SELECTED TEXT
*** Block opens ***

Thus, regardless of how good it may sound, most centralised social welfare schemes in an already complex, bureaucratic web of Yojanas must be read with careful caution. This includes the recently launched PM Kisan Samman Nidhi for lower income farmers. Outcomes matter way more than outlays in India’s economic policy landscape and such schemes have dismal record in actual outcome based-impact scenarios.
And this takes us to the second question from Debroy’s limerick.
To what purpose and with what end?
One key concern from the finance minister’s speech was how there is little or no acknowledgment at any point, on the extent to which certain aspects of the Indian economy continue to face chronic macro-economic problems. This reflects a lack of purpose and direction in the financial outlays announced – say, on subvention of interest on loans to farmers which will be applicable for already stressed public sector banks in rural areas.
Starting from a poorly performing manufacturing sector, a macro-employment crisis particularly affecting urban and rural females (from the latest NSSO numbers), and, a highly stressed public sector banking sector (suffering from low credit growth in food and non-food sectors), it is hard to see this Budget doing much to address any of these points.
Even in claiming to focus on women-led development, a regular budgetary emphasis on Ujjawal Yojana – as important as it may be – seems to be the only idea, according to the government (seeing women as household care providers only).
The biggest missing links from the budget announcements, as consistent with previous years of Modi-led BJP government, are in two areas: higher education and improved healthcare access. The utter lack of priority showcased by the current government in creating an enabling environment for both these areas have been a bane for India’s current social development state. While unemployment rate has peaked for the youth to more than 6% (highest in four decades), increasing institutional and financial access to both, higher education and medical care (with rising out of pocket healthcare costs) are major concerns.

*** Block closes ***

EXTRACTED RECORDS
*** Block opens ***

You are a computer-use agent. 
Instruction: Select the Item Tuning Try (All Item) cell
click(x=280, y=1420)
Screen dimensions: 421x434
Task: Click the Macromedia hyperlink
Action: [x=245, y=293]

*** Block closes ***

WHAT YOU WILL DO
1. Answer these questions from the passage on India's budget:
(a) Which recently launched scheme for lower income farmers is named?
(b) What youth unemployment rate is given, and how is it described?
(c) What two areas are called the biggest missing links from the budget announcements?
2. Continue the commentary on India's budget from where it stops.
The rows come from a different source than the text about India's budget.

ANSWERS BY ITEM NUMBER
1.
(a) The PM Kisan Samman Nidhi.
(b) More than 6%, the highest in four decades.
(c) Higher education and improved healthcare access.

2.
Also, with the direct and indirect tax concessions made for lower income groups and small companies along with increased outlays on revenue expenditure side (say, the increase in defense allocations to Rs 3 lakh crore), the overall fiscal landscape (and consolidation path) is likely to stay eroded in years to come. A more exclusive focus on reduction in government debt to GDP ratio (as announced in the Budget speech) to say 40-45% of GDP too needs a much planned, coordinated approach.
India, so far, is one of the rare developing economies with a reasonably balanced government to debt GDP ratio (say, as compared to China’s mounting debt burden) and a fiscal consolidation plan. While I do feel that, in absence of high domestic private investment levels, the government can afford to invest more and relax its fiscal deficit target slightly (say, to 3.5% of GDP), if and only if the GDP continues to grow at a 7.5-8% level in real terms (and 11.5-12% in nominal terms). Still, working on a fiscal consolidation path needs to be any government’s priority, especially in an inflation sensitive large economy like India.
Overall, the budget boutique from the government blends a mixed purpose for its citizens now, and especially in the years ahead. While incentives for lower-middle income groups and vulnerable farmers are welcome in the state of crisis-like situation we are in, on addressing the status-quo in areas such as employment creation (across sectors), ensuring women-led development and prioritizing educational access and healthcare affordability, this Budget fails to strike a chord.
Deepanshu Mohan is assistant professor of economics at Jindal School of International Affairs, O.P. Global Jindal University.